• WORK INSTRUCTIONS:
Apart from pictures, transcribe exactly each line from the one containing "The width and" through the final line of the listing below.

DATA PROVIDED Block Start

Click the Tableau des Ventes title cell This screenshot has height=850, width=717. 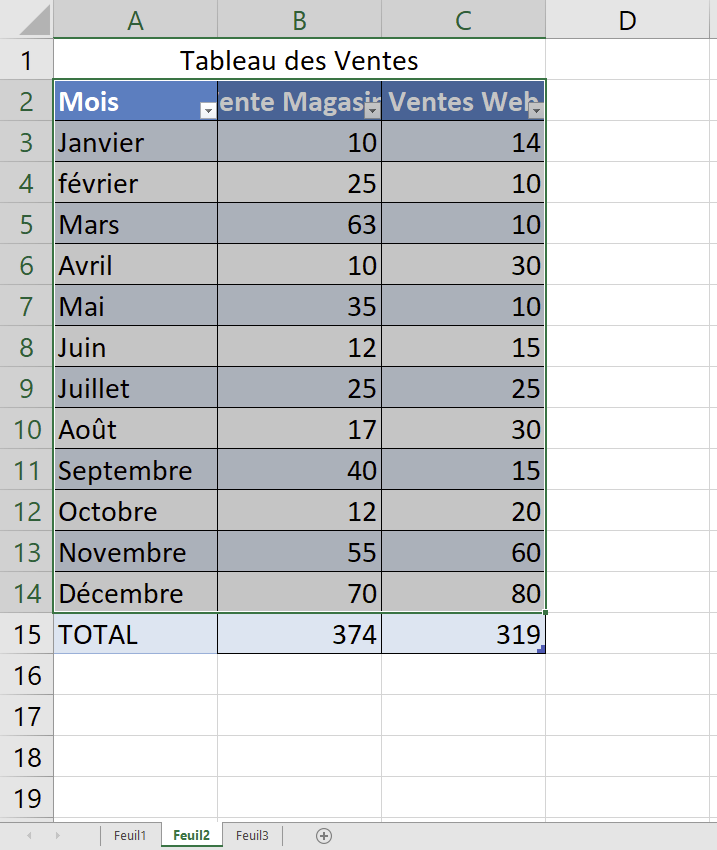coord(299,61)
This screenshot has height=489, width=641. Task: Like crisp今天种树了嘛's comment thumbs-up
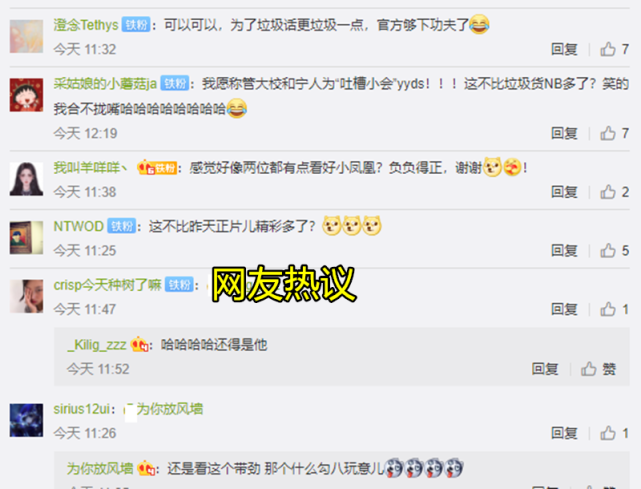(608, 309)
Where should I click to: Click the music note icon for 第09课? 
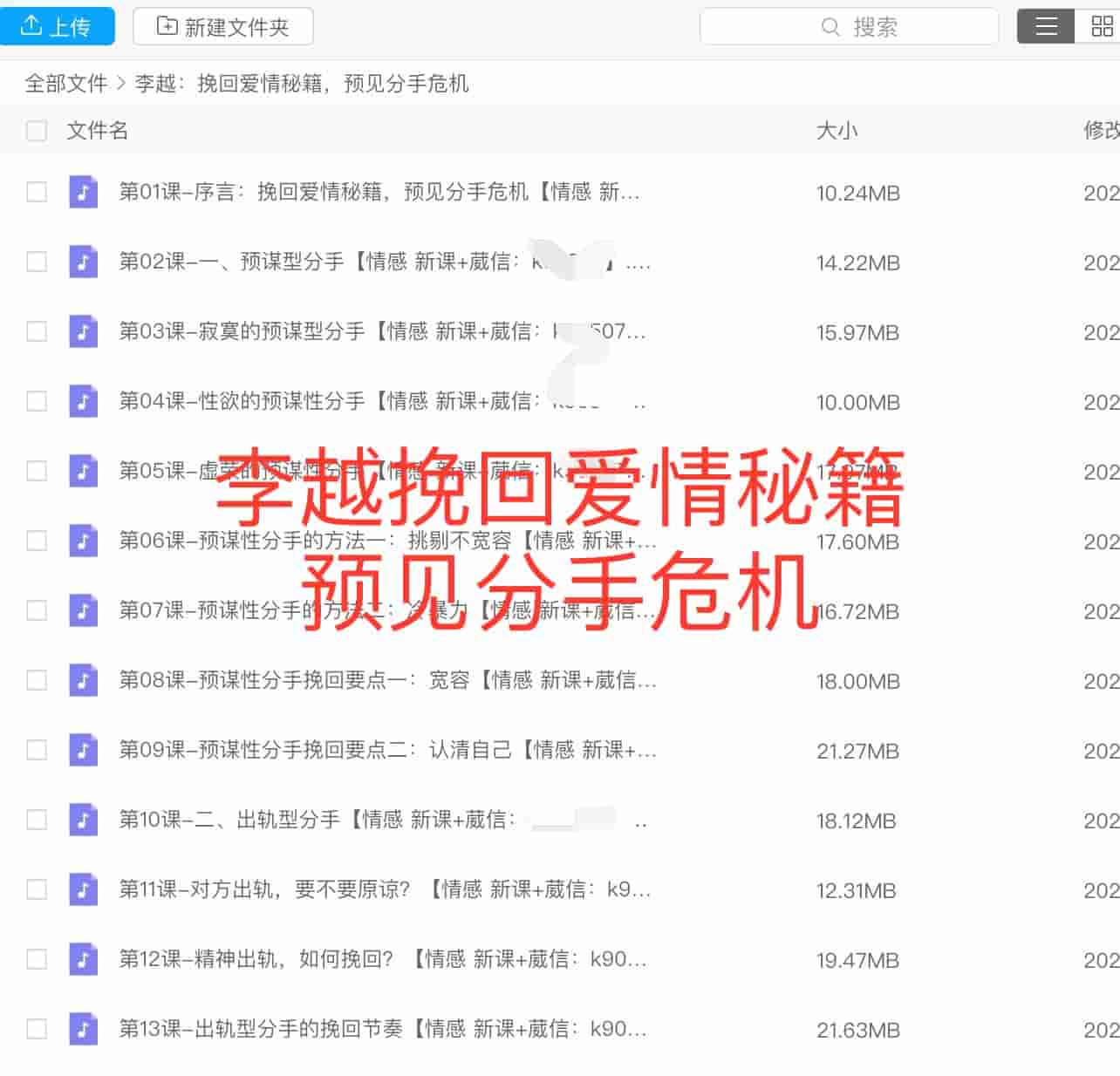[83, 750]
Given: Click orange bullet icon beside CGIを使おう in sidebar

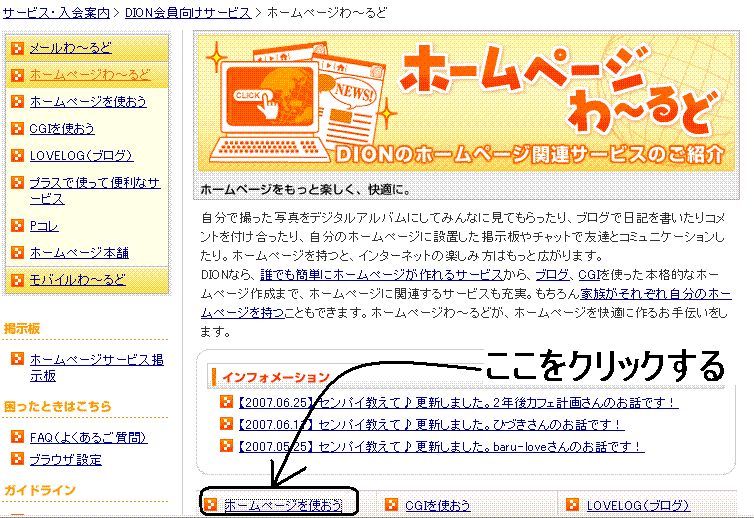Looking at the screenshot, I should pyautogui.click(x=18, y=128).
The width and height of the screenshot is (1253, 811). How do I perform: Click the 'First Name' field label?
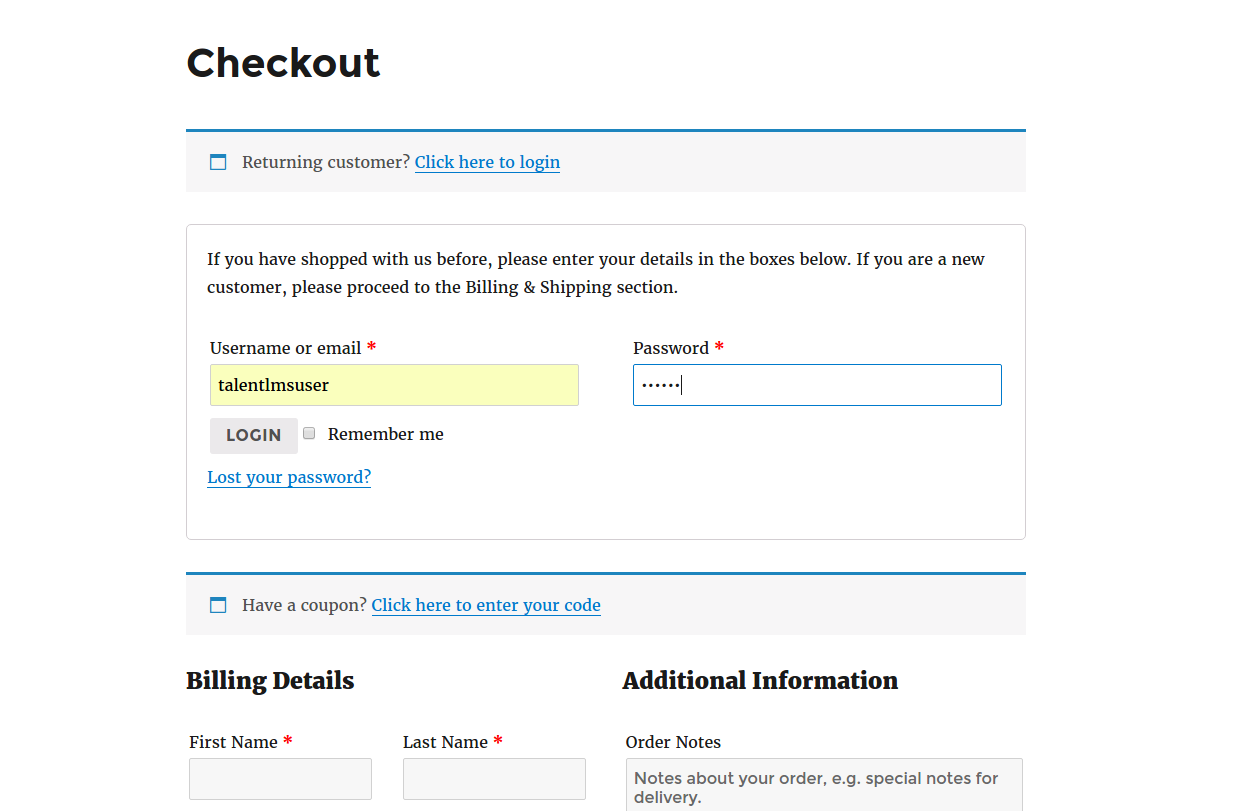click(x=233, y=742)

DATA PROVIDED Block End

• ANSWER SPACE:
The width and height of the screenshot is (1253, 811). How do I perform: Click the 'First Name' field label?
click(x=233, y=742)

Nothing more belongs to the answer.